- [Problem to work on]: Render the material from its first line through the line containing "Action: click(46, 75)" as a Markdown table with two columns, Row and Line. Put a row number in the first column and each line in the second, and leave out blank lines.

- [Available data]:

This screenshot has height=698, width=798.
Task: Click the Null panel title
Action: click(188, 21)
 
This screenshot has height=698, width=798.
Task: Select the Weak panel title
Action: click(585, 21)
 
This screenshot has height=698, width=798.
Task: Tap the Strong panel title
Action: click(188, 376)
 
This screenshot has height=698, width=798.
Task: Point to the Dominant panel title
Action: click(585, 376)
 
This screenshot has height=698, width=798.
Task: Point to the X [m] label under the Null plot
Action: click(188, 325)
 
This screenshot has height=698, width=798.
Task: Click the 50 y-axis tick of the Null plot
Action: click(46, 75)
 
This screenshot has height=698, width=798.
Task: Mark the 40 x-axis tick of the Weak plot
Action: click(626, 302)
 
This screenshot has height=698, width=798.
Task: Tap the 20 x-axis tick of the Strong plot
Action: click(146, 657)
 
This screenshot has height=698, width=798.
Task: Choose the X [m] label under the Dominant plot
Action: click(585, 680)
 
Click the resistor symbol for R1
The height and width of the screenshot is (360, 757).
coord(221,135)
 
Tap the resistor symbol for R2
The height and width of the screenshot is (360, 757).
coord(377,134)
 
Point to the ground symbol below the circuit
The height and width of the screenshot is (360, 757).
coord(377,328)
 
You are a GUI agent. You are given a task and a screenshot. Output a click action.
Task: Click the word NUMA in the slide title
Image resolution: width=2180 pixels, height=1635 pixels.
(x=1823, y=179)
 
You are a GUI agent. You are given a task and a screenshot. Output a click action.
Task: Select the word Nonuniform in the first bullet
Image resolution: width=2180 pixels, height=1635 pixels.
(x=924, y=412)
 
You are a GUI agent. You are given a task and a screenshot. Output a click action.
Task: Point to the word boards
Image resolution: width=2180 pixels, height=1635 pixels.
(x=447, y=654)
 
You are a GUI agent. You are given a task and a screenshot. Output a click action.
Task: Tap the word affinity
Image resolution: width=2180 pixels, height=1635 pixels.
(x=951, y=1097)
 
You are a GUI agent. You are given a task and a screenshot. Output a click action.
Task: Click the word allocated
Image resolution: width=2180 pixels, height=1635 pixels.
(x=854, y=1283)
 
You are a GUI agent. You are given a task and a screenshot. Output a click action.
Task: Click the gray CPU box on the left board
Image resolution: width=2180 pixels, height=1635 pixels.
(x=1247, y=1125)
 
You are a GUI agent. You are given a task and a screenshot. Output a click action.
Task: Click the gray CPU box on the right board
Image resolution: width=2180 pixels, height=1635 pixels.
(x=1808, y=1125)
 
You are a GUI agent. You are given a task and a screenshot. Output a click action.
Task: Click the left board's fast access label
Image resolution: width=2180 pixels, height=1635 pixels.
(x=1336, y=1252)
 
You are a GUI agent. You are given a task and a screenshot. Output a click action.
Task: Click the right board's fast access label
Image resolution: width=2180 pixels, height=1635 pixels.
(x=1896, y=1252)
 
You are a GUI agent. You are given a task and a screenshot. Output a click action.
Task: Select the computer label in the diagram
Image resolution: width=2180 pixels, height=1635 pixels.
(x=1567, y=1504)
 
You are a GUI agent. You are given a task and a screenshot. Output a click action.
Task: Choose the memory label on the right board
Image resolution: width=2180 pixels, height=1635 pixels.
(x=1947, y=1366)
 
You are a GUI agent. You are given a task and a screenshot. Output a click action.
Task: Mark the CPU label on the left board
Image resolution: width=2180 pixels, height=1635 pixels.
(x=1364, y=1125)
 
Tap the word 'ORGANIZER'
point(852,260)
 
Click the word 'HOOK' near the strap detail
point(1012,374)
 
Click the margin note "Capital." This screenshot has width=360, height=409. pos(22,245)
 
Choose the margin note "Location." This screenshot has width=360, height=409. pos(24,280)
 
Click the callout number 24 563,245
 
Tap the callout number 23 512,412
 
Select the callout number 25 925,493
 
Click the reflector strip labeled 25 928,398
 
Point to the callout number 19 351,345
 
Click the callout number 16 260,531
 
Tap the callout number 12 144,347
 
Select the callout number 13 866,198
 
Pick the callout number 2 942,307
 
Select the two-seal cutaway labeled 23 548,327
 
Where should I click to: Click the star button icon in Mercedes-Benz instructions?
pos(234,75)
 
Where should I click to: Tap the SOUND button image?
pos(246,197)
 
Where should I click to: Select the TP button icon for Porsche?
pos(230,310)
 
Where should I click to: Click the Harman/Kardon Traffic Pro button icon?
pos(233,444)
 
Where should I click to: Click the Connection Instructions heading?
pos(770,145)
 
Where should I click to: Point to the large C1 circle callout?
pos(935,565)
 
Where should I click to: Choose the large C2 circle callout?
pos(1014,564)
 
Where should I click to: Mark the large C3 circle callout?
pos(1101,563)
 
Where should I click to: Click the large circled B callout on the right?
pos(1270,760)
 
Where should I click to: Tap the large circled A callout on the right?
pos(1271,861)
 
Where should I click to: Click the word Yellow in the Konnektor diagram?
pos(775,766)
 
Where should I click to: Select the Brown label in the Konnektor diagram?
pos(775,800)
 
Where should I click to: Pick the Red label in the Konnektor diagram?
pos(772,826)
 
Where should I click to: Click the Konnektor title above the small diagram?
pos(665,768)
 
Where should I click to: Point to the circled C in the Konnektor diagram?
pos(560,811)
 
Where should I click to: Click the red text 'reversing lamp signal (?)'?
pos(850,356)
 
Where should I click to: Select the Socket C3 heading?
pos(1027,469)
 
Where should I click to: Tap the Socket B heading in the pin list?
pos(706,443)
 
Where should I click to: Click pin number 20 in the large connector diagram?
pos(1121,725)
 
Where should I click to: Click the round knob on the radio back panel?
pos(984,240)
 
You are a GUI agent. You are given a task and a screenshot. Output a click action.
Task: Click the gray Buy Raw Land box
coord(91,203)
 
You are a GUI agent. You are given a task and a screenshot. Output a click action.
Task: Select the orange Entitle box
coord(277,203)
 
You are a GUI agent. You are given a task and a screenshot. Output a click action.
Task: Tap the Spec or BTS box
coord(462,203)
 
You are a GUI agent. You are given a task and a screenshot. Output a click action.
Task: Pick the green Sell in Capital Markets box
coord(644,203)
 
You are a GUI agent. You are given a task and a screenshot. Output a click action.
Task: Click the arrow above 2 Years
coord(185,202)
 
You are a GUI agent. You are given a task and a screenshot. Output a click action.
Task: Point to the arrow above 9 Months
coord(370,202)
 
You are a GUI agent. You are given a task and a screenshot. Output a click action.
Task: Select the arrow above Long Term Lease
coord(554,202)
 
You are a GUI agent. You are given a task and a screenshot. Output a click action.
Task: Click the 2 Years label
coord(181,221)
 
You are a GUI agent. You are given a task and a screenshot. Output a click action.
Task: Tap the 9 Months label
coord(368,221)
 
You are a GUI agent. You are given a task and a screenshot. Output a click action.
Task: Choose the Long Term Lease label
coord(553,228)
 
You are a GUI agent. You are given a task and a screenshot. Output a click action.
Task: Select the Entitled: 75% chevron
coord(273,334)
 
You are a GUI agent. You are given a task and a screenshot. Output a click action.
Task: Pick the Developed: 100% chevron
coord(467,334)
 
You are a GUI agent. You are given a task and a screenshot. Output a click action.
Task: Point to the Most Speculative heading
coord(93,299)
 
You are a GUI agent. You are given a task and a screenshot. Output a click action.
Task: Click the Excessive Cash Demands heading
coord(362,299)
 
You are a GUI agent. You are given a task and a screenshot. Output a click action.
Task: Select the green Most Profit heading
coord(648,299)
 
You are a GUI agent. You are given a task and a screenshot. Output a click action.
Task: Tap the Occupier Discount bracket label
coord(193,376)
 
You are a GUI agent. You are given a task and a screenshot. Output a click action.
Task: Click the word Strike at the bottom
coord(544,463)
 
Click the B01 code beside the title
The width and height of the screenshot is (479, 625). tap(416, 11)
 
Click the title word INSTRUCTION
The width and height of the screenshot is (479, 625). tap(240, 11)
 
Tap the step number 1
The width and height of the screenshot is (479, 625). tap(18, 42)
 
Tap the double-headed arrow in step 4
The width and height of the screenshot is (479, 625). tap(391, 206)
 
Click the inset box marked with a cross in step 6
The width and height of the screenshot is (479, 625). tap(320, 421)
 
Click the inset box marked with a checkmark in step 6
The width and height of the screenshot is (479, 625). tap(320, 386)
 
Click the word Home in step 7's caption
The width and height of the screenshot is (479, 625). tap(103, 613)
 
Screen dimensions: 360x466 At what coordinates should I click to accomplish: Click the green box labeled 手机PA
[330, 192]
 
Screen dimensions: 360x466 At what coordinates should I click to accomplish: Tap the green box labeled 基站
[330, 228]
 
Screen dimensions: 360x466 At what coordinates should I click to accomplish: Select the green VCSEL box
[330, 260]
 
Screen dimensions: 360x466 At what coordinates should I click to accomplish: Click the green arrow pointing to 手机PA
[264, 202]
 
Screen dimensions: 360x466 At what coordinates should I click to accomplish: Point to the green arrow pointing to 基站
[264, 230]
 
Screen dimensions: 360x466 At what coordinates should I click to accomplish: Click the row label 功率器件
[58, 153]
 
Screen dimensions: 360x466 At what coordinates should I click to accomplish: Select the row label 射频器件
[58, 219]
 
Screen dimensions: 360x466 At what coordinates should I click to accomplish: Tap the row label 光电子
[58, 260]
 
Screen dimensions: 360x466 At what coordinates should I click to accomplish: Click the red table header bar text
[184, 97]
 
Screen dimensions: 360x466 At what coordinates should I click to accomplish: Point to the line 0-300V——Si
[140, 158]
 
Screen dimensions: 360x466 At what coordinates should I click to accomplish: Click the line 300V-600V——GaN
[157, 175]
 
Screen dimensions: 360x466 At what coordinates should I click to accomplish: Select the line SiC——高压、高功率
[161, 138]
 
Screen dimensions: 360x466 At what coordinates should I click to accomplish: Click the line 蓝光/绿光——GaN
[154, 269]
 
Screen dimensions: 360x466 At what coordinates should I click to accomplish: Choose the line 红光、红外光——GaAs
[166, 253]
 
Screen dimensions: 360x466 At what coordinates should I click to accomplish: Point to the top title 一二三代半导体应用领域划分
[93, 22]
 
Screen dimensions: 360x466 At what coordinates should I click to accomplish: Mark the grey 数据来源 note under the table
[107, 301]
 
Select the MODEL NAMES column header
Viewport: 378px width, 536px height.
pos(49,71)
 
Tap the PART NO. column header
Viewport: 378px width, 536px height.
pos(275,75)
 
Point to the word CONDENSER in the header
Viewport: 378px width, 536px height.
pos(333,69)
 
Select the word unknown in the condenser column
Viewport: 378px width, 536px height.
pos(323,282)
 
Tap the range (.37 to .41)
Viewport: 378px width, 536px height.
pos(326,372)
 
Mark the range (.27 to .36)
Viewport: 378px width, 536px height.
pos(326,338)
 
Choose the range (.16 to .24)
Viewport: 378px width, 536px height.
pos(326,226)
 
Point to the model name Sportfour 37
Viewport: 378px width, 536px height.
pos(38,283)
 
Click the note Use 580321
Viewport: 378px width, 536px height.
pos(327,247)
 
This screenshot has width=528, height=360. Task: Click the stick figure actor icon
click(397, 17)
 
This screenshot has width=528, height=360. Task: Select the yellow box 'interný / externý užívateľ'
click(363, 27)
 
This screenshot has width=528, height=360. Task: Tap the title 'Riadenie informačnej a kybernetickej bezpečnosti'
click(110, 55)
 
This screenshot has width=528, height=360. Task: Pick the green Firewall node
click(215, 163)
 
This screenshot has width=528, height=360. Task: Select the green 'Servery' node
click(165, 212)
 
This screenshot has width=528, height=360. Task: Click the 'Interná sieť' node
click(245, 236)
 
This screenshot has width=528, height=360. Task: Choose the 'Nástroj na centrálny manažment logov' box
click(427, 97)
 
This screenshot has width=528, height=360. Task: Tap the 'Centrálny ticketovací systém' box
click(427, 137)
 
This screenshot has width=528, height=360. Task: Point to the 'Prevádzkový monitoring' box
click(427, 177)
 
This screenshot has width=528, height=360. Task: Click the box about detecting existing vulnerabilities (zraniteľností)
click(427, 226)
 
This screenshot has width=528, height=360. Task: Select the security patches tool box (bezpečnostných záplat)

- [Task result]:
| Row | Line |
|---|---|
| 1 | This screenshot has height=698, width=798. |
| 2 | Task: Click the Null panel title |
| 3 | Action: click(188, 21) |
| 4 | This screenshot has height=698, width=798. |
| 5 | Task: Select the Weak panel title |
| 6 | Action: click(585, 21) |
| 7 | This screenshot has height=698, width=798. |
| 8 | Task: Tap the Strong panel title |
| 9 | Action: click(188, 376) |
| 10 | This screenshot has height=698, width=798. |
| 11 | Task: Point to the Dominant panel title |
| 12 | Action: click(585, 376) |
| 13 | This screenshot has height=698, width=798. |
| 14 | Task: Point to the X [m] label under the Null plot |
| 15 | Action: click(188, 325) |
| 16 | This screenshot has height=698, width=798. |
| 17 | Task: Click the 50 y-axis tick of the Null plot |
| 18 | Action: click(46, 75) |